L’émotion de l’enlèvement-assassinat du petit Bouba avec son corollaire de colère, d’instinct de mort, de révolte et de haine aveuglante passée, je ne me pardonnerai pas, pour être utile à ma société, de ne pas jeter le regard de la raison sur ce phénomène et pour ainsi dire, passer les faits au crible du criticisme de la rationalité.

Fin février 2018 un jeune homme enlève un enfant de quatre ans, l’assassine et dit-il, le vide de son sang pour les fins d’un rituel maraboutique supposé lui procurer la richesse, l’argent… Ce type d’événements n’est pas nouveau ici. Des gens sont retrouvés assassinés et leurs corps mutilés de certains organes supposés avoir des vertus exceptionnelles de puissance et/ou de richesse. Des individus dits “brouteurs” sont clairement identifiés dans nos quartiers comme ayant fait disparaître soit leurs petites amies ou des prostituées pour faire des rituels et devenir riches et puissants…. Les faits divers aussi macabres les uns que les autres foisonnent au quotidien.  Dans ce climat de violence canibalistique et kabbalistique où prospère un autre type de bouchers, surgit encore un nouveau genre de bandits qui eux, loin des rituels d’un autre âge, tailladent les populations à la machette pour faire main basse sur leurs biens. Eux, ils n’attendent aucun miracle  d’une quelconque divinité ou génie bienveillant;  ils sont pragmatiques. Mais le sang coule et coule.. Le seul dénominateur commun: l’ARGENT il faut coûte que coûte l’argent!
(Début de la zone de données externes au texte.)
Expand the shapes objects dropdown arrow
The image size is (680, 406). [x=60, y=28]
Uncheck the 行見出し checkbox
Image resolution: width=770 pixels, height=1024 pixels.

Les escrocs et autres pillards des deniers publics sont devenus de banal gentilshommes…

Pourquoi cette soif effrénée d’argent? L’argent comme un impératif catégorique…

Simplement parce que notre société est malade, malade de corruption et de mercantilisme impudique. Tout y est en vente: le service public, de la signature du premier d’entre nous à celle du planton, les concours, les diplômes, les marchés, les fonctions et les fonctionnaires…. et donc si tout est à vendre, il faut bien de l’argent.

Dans un environnement où gagner de l’argent honnêtement devient difficile du fait de cette grisaille généralisée, les salariés peinent à joindre les deux bouts, les entrepreneurs se noient au profit des prête-noms et autres amis, les commerces sont détruits, les pauvres délogés et humiliés regrettant amèrement ipso facto d’être pauvres, l’argent se raréfie et partant la solidarité….

Pourquoi dans un tel climat de fatalisme et de désespoir les faiseurs de miracles ne prospéreraient pas? Quelle limite voulez-vous qu’un homme dont l’existence est en jeu ait? (Puisque pour exister il faut de l’argent).

Aujourd’hui seuls les riches ont droit de cité. Nous avons deux classes, les hyper riches et les pauvres. Ces derniers sont piétinés, humiliés et même interdit de liberté..

Qu’attendre d’une société ainsi nivelée? La violence, faire feu de tout bois pour basculer de l’autre côté…

Nous avons tous les mains entachées du sang de Bouba, nous avons créé une société infernale et folle.